May 132012
 

A quick Mother’s Day story:

BigBrother brought home a little “All About My Mom” kind of book from school for Mother’s Day. He answered the questions or finished the statements on each page about me. My oldest son? He’s a smart kid. The end of the statement, “My mother looks prettiest when…” …?

Smartest kid. Ever. #mothersday

ALL THE TIMME.

Smartest. Kid. Ever. Sign him up for MENSA. He wins at being six.

Today my boys loved on me. We colored, ate some food, watched some kids sing a song, read some books. They let me nap for 30 minutes this evening, which made me feel human again.

Mother's Day

Of course, they also had to love on FireDad who turned 30 today.

30th Birthday

We actually celebrated his birthday on Friday since he doesn’t like to share his day. Okay, it’s not that he doesn’t like to share. Today he made me breakfast and doted on me, so we wanted to make sure he got doted on at some point close to his birthday.

As a birthday present to him, some teenage girl working at the drive-thru when we picked up our iced tea did a double-take, googly-eyed, total check out of his 30-year-old self. As we drove away, he exclaimed, “I still got it!”
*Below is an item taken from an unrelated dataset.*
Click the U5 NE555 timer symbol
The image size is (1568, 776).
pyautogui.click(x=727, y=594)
Happy #mothersday to me. Happy 30th #bday to @cfd46.

Yes you do, my handsome husband. Happy birthday. Welcome to your 30′s. They’re kinda awesome.

Apr 092012
 

I waxed poetic about holiday traditions in this past week’s BlogHer Family newsletter. When I wrote that piece, I had no idea that yesterday’s Easter celebration would be such a blast. I was actually feeling nostalgic and homesick when I wrote it. We switch off where we are each year for the Big Holidays, and it was our turn to stay in Ohio versus going home to be with my family in Pennsylvania.

I felt those sad twinges of adulthood knowing that I would miss Sunrise Service outdoors at my parents’ church and breakfast in the fellowship hall. There would be no Easter basket full of candy — that I don’t even eat — sitting for me on the hearth of their fireplace. There would be no long walk around The Farm, snapping pictures of spring in progress. It’s not that my husband’s family isn’t wonderful; I just miss mine even more when holidays come around.
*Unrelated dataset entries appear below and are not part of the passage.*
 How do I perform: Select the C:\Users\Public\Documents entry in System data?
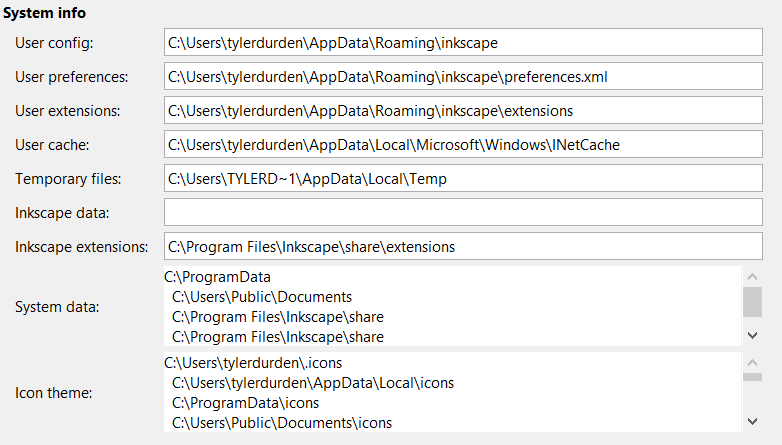point(262,297)
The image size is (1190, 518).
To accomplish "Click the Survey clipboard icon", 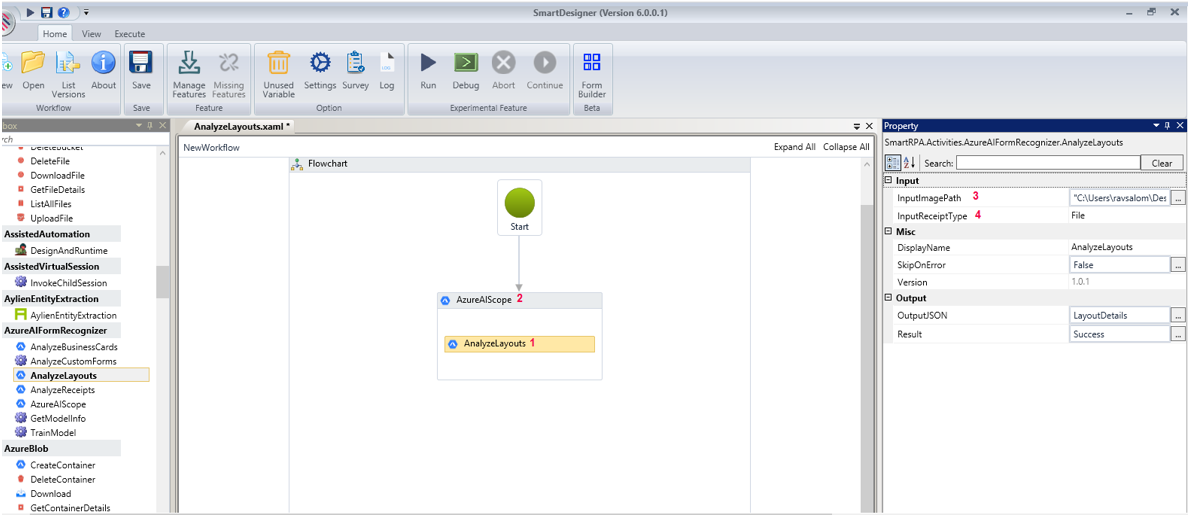I will [355, 64].
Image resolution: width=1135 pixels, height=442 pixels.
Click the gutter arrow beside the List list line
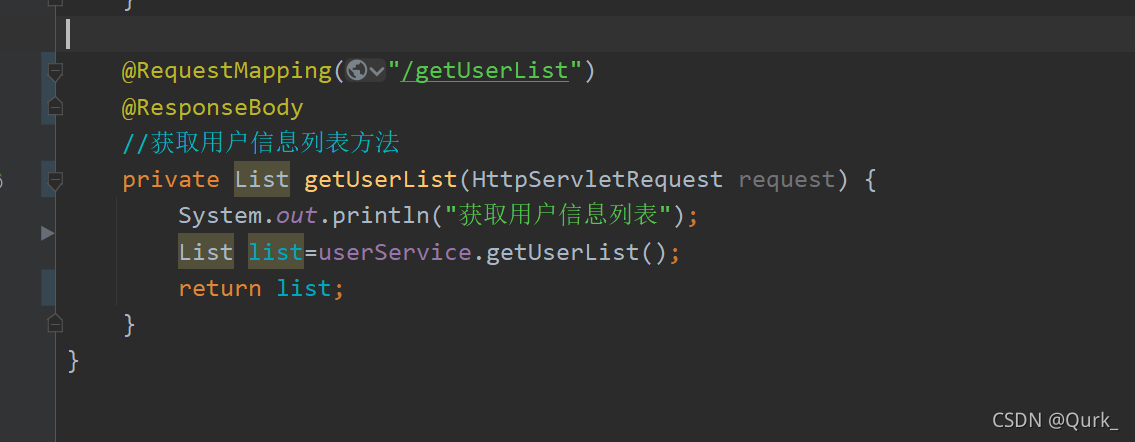pos(47,233)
Yesterday, however, was possibly the best Easter of my adult life. In my newsletter blurb, I had written that sometimes we carry over the holiday traditions from our families — and sometimes we make new ones. Well, yesterday? We made new ones. Really, really fun new ones. Like laugh-so-hard you nearly pee your pants new ones.

In the future of Easters in Ohio, we will buy cheap kites at the dollar store and pray that it’s so windy, the kites repeatedly break end up in trees — causing us to run all over the yard, laughing and howling and making my mother-in-law’s neighbors think we’re crazy.

Easter Collages

And then, once the kites break and the tails are thus free for use, we will become ninjas.

Easter Collages

Then the boys will take a great photo together and, as a reward, get to be as silly as they want. Maybe even Easter Zombie silly.

Easter Collages

To wind things down, one Easter Ninja and one Booey will put on a duet at the piano, channeling some John Travolta-esque disco moves from time to time.

Easter Collages

The good day was also helped along by the fact that the boys were gems in church. And my skirt fit.

Sometimes it’s easy to get caught up in missing what you don’t have, what you’re missing at any given time. Days like yesterday remind me about the importance of living in the moment, blooming where you’re planted. It’s not that I didn’t miss my family and our back-home traditions yesterday; I did. But being present in the awesome, laughable, crazy-lovable antics of the rest of my family was equally important to me, to my husband, to my boys.

I hope someday the boys look back and remember the fun we had on the Easter of 2012. I know I will.